Entries taken from a collection:

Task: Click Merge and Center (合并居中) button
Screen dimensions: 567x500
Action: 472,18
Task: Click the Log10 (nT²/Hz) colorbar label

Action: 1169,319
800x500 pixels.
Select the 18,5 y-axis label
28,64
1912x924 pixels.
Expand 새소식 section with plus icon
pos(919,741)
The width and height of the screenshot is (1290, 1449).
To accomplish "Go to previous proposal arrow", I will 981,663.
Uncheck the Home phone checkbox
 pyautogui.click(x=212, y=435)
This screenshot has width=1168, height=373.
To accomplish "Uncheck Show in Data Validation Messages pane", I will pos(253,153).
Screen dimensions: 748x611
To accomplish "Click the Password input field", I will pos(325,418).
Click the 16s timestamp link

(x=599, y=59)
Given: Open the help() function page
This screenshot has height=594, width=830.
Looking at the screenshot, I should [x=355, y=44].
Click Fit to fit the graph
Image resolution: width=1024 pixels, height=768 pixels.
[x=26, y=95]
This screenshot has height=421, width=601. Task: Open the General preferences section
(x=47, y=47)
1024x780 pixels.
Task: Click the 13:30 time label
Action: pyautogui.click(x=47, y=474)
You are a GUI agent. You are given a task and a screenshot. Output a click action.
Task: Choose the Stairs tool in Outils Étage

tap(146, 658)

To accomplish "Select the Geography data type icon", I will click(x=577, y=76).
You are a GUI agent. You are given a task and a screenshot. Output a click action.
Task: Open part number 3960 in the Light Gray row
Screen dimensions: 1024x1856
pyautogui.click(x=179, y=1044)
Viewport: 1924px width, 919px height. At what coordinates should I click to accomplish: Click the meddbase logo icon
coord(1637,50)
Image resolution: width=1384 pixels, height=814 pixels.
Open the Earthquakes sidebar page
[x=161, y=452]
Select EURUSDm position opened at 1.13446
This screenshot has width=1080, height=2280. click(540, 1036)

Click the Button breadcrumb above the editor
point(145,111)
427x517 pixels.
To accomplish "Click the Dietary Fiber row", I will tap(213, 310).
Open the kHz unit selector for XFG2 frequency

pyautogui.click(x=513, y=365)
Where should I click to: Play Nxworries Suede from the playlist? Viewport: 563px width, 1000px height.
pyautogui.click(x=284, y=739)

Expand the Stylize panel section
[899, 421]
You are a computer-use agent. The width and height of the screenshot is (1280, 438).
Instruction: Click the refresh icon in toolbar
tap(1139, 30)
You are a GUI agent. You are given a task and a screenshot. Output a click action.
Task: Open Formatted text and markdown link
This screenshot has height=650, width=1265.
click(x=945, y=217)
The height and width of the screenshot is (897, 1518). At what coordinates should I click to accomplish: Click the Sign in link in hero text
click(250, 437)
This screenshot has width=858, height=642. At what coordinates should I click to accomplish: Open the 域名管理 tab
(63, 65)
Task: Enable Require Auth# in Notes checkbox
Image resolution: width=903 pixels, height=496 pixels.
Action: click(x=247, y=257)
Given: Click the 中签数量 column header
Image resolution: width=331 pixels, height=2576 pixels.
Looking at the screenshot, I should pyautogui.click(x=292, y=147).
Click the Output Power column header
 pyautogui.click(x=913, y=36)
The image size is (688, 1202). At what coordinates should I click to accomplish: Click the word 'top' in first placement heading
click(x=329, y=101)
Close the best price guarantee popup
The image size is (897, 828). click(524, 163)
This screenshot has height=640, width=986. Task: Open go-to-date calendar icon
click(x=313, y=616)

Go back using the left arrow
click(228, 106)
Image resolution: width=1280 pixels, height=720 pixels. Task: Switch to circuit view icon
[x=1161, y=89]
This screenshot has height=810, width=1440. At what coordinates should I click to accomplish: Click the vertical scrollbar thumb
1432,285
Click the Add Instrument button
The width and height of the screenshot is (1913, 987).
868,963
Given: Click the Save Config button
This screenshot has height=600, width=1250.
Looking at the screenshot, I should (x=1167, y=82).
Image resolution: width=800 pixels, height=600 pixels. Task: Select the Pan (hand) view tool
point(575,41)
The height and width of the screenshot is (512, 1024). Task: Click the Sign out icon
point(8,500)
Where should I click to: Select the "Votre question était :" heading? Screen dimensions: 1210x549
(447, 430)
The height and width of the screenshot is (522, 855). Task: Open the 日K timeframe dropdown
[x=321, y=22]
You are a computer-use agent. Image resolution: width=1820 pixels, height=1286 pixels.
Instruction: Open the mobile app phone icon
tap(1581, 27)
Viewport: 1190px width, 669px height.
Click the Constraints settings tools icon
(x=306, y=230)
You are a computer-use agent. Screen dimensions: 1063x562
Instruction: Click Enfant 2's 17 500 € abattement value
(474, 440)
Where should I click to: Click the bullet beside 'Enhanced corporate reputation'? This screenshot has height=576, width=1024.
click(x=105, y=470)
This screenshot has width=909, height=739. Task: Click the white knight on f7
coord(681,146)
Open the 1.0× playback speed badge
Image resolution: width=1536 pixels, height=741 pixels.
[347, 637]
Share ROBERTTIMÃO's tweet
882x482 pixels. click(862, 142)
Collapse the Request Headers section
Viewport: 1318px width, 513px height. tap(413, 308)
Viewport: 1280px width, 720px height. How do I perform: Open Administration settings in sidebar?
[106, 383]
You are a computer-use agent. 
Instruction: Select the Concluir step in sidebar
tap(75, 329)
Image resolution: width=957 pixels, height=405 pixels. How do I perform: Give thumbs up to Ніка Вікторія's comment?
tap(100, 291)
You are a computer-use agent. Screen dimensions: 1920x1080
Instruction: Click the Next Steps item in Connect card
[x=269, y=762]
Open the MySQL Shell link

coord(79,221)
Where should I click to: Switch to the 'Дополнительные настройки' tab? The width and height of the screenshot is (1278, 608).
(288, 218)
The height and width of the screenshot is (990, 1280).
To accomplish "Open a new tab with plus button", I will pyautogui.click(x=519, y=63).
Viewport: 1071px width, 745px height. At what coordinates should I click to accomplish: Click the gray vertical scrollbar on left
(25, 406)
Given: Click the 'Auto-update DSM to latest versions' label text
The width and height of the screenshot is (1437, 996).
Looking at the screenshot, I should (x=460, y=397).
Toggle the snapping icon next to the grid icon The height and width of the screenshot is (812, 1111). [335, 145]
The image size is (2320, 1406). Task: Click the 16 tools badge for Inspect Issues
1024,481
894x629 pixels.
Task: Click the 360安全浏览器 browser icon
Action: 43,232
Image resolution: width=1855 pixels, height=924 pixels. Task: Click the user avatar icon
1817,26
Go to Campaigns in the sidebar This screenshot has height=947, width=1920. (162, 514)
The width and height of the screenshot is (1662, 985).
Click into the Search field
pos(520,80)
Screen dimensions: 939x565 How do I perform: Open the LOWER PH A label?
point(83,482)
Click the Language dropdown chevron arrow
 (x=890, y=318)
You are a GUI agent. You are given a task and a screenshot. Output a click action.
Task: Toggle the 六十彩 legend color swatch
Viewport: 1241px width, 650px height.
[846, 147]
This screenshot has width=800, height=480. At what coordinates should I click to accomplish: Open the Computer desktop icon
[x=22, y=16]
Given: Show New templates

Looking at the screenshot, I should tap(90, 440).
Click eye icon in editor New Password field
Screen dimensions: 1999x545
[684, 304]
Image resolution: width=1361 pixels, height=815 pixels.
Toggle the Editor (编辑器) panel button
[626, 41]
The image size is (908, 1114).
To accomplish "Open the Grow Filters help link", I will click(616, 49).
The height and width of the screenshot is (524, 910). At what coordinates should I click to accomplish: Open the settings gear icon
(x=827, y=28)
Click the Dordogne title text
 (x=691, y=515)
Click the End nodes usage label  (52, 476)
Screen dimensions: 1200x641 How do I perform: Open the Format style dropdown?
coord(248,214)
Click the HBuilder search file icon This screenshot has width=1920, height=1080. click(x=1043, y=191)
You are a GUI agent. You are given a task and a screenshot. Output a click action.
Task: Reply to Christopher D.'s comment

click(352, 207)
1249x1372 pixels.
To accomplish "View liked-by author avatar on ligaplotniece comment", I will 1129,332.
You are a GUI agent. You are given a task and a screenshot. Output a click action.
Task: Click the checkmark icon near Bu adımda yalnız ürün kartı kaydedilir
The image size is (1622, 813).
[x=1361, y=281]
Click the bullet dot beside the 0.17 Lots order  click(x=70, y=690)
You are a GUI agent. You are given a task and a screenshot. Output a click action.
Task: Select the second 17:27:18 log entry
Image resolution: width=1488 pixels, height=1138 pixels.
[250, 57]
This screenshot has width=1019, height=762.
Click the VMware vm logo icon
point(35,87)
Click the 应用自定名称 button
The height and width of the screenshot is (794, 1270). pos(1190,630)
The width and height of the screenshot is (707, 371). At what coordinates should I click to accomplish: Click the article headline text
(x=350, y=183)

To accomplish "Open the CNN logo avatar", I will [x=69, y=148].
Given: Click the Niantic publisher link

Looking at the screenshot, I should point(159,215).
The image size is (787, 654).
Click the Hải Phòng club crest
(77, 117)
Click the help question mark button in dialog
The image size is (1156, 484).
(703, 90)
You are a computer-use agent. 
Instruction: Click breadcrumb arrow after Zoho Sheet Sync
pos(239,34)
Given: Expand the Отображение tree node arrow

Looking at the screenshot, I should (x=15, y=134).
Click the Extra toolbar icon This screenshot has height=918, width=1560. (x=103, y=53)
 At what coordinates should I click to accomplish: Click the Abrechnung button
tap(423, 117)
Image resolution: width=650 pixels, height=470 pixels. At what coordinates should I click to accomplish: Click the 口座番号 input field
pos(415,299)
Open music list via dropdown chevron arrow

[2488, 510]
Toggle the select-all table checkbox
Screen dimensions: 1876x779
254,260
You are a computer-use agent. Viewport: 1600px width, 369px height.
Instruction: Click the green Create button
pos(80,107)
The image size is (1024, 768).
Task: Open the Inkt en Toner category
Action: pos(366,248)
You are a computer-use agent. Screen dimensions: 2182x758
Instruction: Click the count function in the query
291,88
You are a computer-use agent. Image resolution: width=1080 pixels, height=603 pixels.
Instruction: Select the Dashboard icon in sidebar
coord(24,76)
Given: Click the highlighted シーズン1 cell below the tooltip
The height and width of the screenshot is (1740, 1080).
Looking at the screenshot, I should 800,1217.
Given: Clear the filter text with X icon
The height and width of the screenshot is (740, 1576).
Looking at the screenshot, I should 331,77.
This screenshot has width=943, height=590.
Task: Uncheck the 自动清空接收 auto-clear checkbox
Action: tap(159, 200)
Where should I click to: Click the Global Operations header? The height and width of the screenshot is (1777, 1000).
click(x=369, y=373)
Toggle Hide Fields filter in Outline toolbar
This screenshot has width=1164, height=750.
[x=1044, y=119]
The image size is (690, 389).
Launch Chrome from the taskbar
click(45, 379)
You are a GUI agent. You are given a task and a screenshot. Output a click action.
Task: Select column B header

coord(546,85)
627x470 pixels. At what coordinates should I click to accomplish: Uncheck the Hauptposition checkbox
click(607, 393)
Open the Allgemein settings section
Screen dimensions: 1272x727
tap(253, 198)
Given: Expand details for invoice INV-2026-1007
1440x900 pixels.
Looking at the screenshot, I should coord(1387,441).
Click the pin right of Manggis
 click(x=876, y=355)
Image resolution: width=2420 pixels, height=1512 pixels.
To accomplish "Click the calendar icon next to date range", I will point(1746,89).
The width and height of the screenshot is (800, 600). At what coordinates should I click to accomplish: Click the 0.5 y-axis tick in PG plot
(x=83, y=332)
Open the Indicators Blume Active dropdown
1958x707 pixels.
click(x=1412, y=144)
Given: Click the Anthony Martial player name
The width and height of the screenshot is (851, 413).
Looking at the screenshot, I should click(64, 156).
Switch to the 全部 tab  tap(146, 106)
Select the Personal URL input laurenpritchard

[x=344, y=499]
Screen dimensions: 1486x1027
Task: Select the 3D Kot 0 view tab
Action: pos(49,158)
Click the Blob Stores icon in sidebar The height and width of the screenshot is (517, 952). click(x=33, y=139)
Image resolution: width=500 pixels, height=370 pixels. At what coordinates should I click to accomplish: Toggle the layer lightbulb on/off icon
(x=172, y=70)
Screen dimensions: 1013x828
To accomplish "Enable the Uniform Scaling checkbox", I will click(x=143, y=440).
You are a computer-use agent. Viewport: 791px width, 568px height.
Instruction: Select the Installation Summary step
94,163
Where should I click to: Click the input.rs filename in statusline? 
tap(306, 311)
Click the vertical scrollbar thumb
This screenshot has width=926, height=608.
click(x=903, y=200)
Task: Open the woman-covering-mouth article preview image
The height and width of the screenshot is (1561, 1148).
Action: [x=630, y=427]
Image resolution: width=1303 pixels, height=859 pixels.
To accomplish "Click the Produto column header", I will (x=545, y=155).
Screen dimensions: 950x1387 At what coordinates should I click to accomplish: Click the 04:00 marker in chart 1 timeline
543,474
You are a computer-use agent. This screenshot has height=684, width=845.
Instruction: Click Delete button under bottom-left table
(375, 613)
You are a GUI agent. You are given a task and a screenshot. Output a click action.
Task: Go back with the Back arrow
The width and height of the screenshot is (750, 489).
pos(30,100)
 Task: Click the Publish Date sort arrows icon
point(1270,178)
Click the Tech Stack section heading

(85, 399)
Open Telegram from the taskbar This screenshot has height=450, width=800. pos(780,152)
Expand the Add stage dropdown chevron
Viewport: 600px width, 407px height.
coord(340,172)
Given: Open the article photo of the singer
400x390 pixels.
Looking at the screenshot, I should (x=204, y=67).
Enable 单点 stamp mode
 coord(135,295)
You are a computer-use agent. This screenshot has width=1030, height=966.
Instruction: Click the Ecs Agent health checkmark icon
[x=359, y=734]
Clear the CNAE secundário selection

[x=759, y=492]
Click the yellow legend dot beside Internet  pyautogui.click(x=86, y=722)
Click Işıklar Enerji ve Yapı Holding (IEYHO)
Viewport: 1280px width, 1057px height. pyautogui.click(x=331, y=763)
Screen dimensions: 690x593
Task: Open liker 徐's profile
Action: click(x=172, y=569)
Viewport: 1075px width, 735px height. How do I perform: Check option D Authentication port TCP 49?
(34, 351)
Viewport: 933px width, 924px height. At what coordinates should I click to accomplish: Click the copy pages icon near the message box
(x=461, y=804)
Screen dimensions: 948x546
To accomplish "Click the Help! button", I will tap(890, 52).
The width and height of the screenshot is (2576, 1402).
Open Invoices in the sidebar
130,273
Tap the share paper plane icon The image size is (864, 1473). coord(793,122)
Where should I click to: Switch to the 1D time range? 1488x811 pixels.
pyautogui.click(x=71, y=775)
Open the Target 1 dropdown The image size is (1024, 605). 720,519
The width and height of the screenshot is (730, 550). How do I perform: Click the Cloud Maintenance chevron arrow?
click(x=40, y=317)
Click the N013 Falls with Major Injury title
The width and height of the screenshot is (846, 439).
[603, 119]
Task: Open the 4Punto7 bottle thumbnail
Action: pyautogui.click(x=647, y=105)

**Assignment**
Using the entries above, output exactly the lines between the line holding "Click the Extra" and the line holding "You are a computer-use agent. Viewport: 1600px", end lines included, and nothing more.

**Result of this task**
Click the Extra toolbar icon This screenshot has height=918, width=1560. (x=103, y=53)
 At what coordinates should I click to accomplish: Click the Abrechnung button
tap(423, 117)
Image resolution: width=650 pixels, height=470 pixels. At what coordinates should I click to accomplish: Click the 口座番号 input field
pos(415,299)
Open music list via dropdown chevron arrow

[2488, 510]
Toggle the select-all table checkbox
Screen dimensions: 1876x779
254,260
You are a computer-use agent. Viewport: 1600px width, 369px height.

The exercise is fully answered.